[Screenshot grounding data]
=== Section Start ===
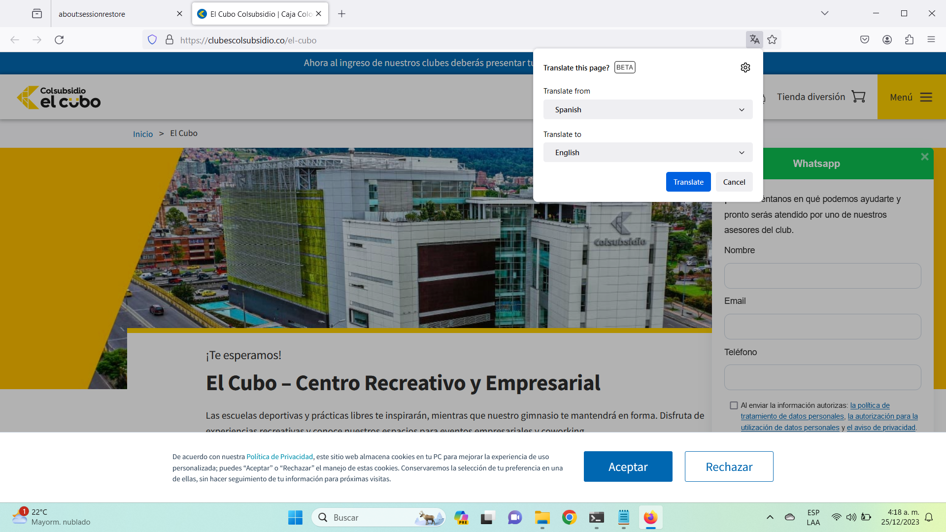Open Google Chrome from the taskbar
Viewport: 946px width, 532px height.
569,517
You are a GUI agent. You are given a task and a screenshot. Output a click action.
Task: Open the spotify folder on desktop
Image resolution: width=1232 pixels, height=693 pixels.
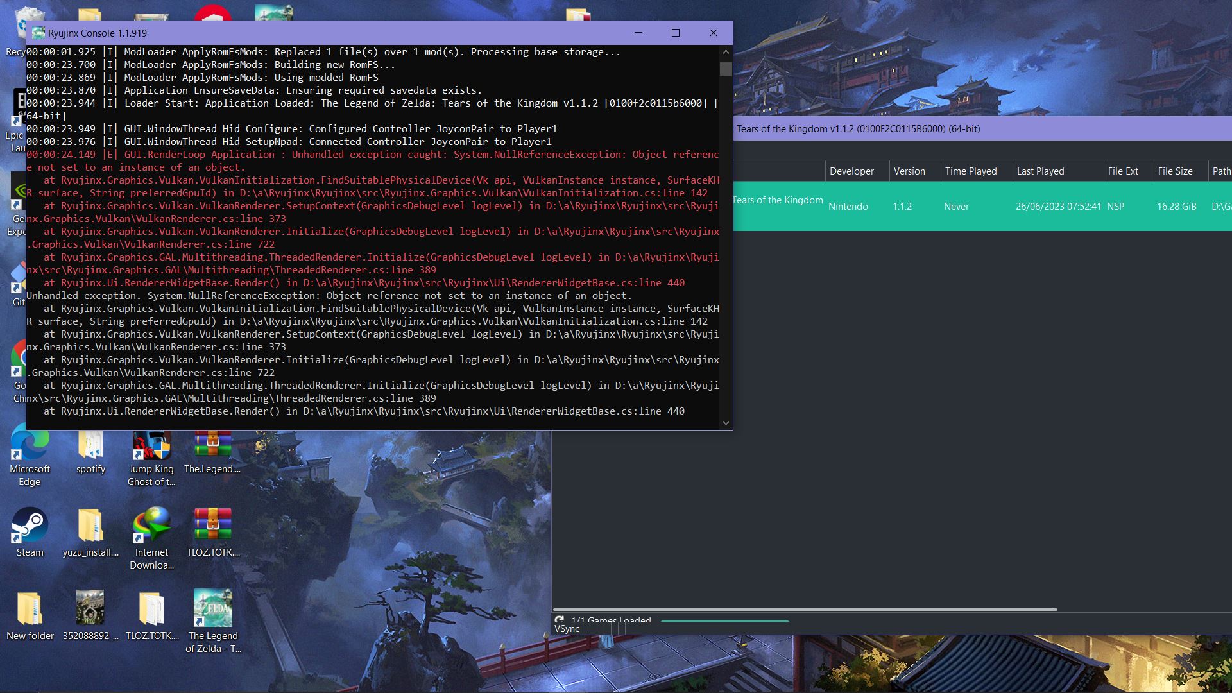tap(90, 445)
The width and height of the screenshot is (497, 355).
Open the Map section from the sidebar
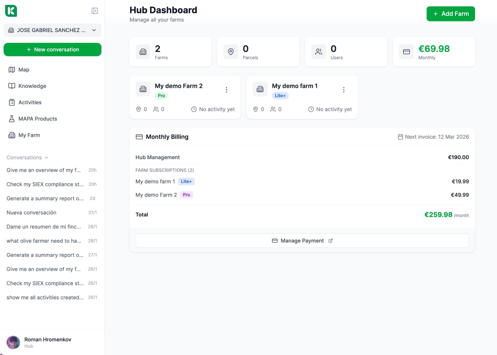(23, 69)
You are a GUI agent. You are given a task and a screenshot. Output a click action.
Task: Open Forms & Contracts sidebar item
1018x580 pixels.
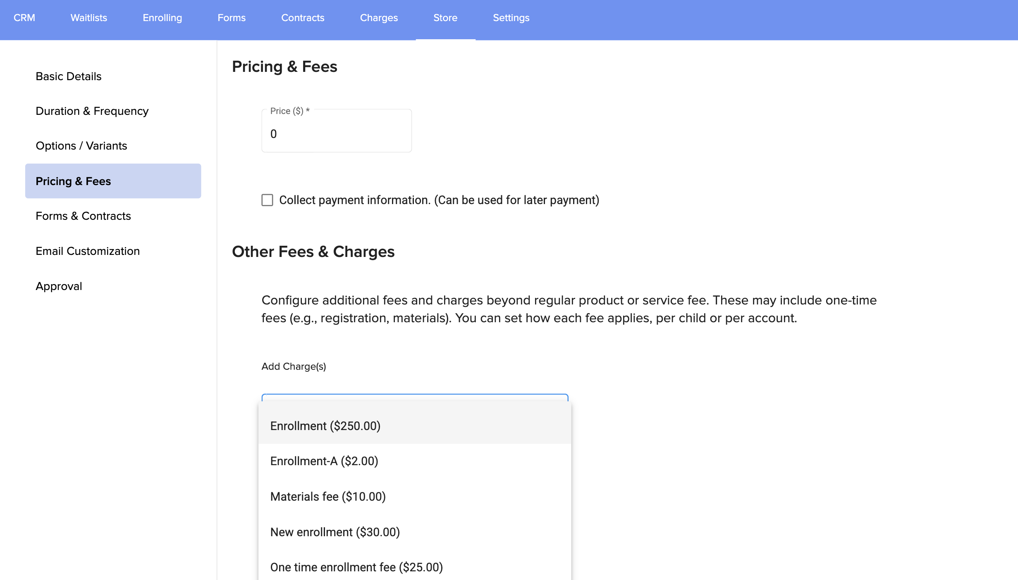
=== Section End ===
#### Exercise
What you set down should be exactly the lines from the line containing "Open the Map section from the sidebar" to the last line of the entries above, both included, with no pictures.

#### Output of the task
Open the Map section from the sidebar
(23, 69)
You are a GUI agent. You are given a task and a screenshot. Output a click action.
Task: Open Forms & Contracts sidebar item
1018x580 pixels.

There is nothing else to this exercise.